Methods : Fixed whole-mount mouse retinas were polymerized with an acrylamide monomer to form a nanoporous hydrogel. Retinas were then passively cleared in 10% sodium dodecyl sulfate (SDS) at 40 ^oC for two days to minimize protein loss and avoid the tissue damage associated with electrophoretic clearing. After tissue clearing, IHC was performed allowing two days for the incubation of primary and then secondary antibodies before mounting the retinas in a refractive index matching solution for imaging.
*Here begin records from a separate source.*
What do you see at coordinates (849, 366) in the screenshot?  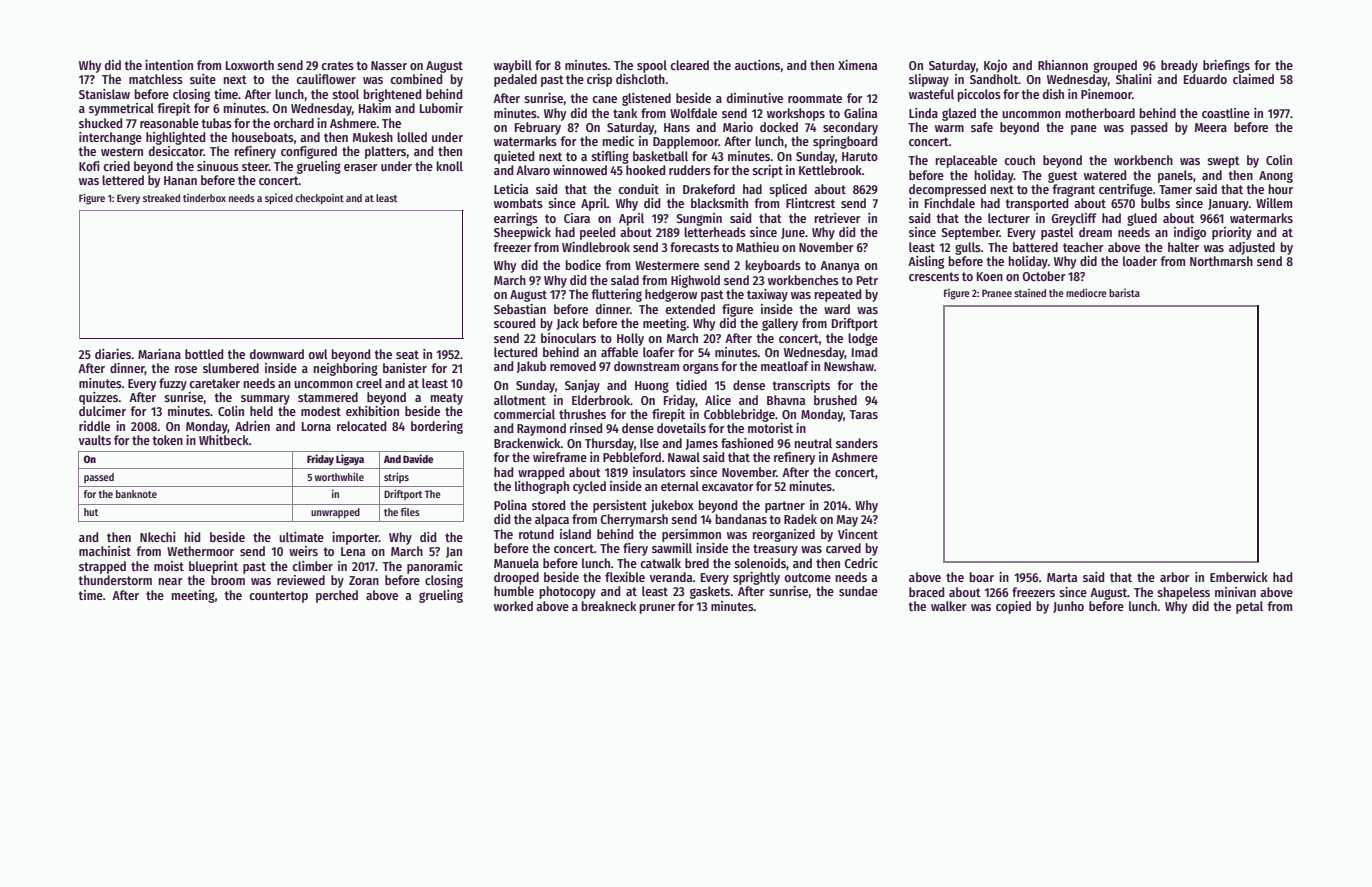 I see `Newshaw` at bounding box center [849, 366].
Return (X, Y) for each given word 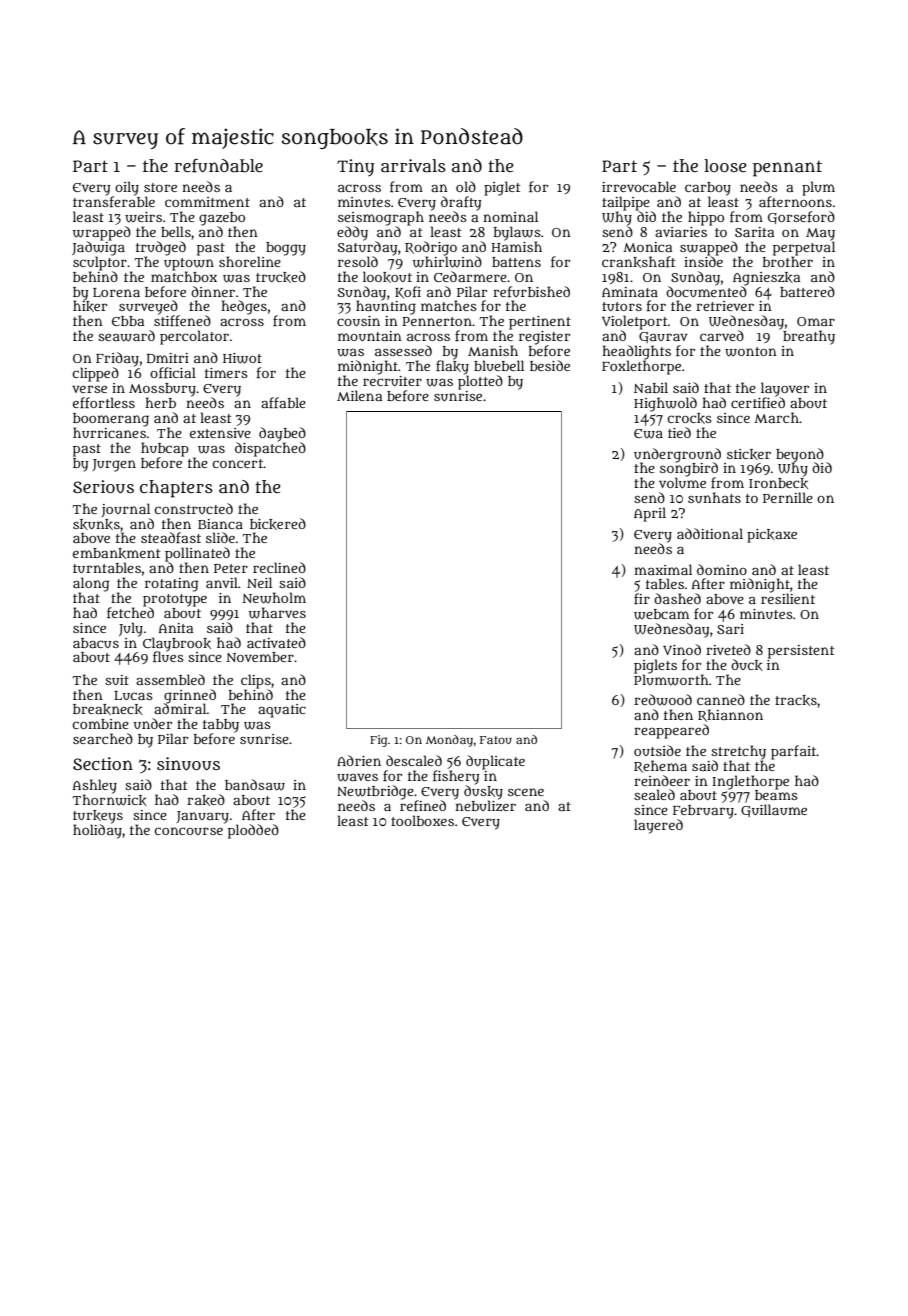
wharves (277, 613)
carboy (708, 189)
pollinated (197, 554)
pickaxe (772, 536)
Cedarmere (470, 276)
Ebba (128, 321)
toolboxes (422, 820)
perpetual (804, 248)
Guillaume (774, 810)
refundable (219, 166)
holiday (97, 831)
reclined (279, 567)
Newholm (274, 598)
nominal (510, 216)
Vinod (682, 649)
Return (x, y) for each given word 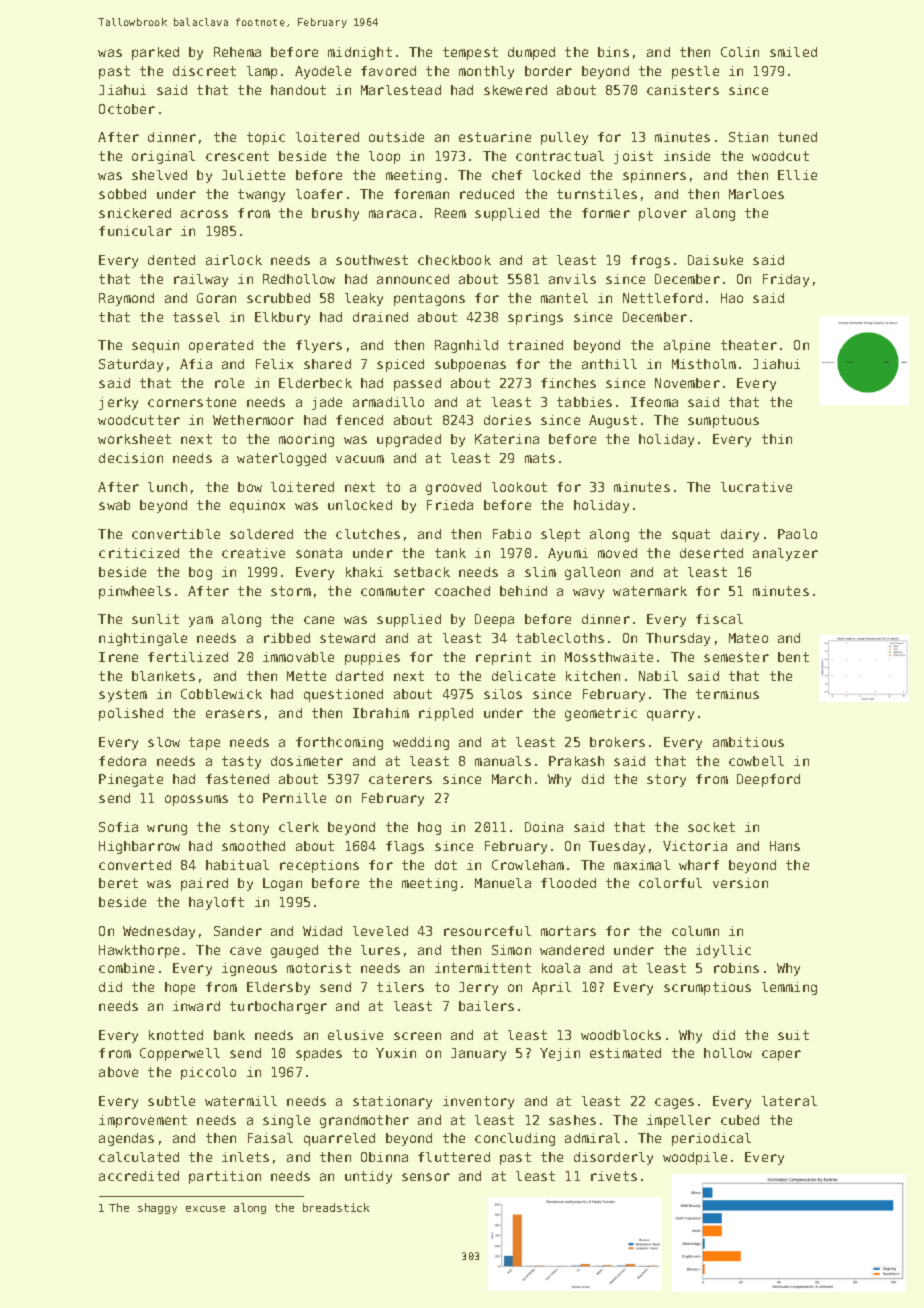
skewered (515, 90)
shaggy (157, 1208)
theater (749, 345)
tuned (797, 137)
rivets (614, 1176)
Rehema (237, 52)
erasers (233, 714)
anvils (572, 279)
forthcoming (339, 743)
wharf (699, 865)
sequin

Results : Twelve primary antibodies were tested with CLARITY-processed whole-mount retinas. Compared to standard IHC, CLARITY improved the quality of staining against tyrosine hydroxylase (TH) for DACs by revealing fine dendritic structures and rings formed by the axon-like process. Immunostaining with an antibody against the AMPA-receptor subunit GluA2 showed distinct puncta in the inner and outer plexiform layers. Triple labeling of these two antibodies with PSD-95 demonstrated the expression of postsynaptic AMPA receptors on dendrites and axon-like processes of DACs. In addition, we found that antibodies for cone photoreceptors, rod bipolar cells, retinal ganglion cells and glial cells all produced clear images of these cells in whole-mount retinas. The only tested antibody found to be incompatible with CLARITY was against phospho-S6 (pS6), a cell activity marker.

Conclusions : CLARITY renders the retina optically transparent after the removal of lipids and preserves fine structures of retinal neurons and their proteins, which can be routinely used for obtaining high-resolution imaging of retinal neurons from whole-mount retinas. The expression of GluA2 subunits on DAC axons suggests that DACs receive unusual input from presynaptic neurons via this subcellular compartment.

This is a 2020 ARVO Annual Meeting abstract.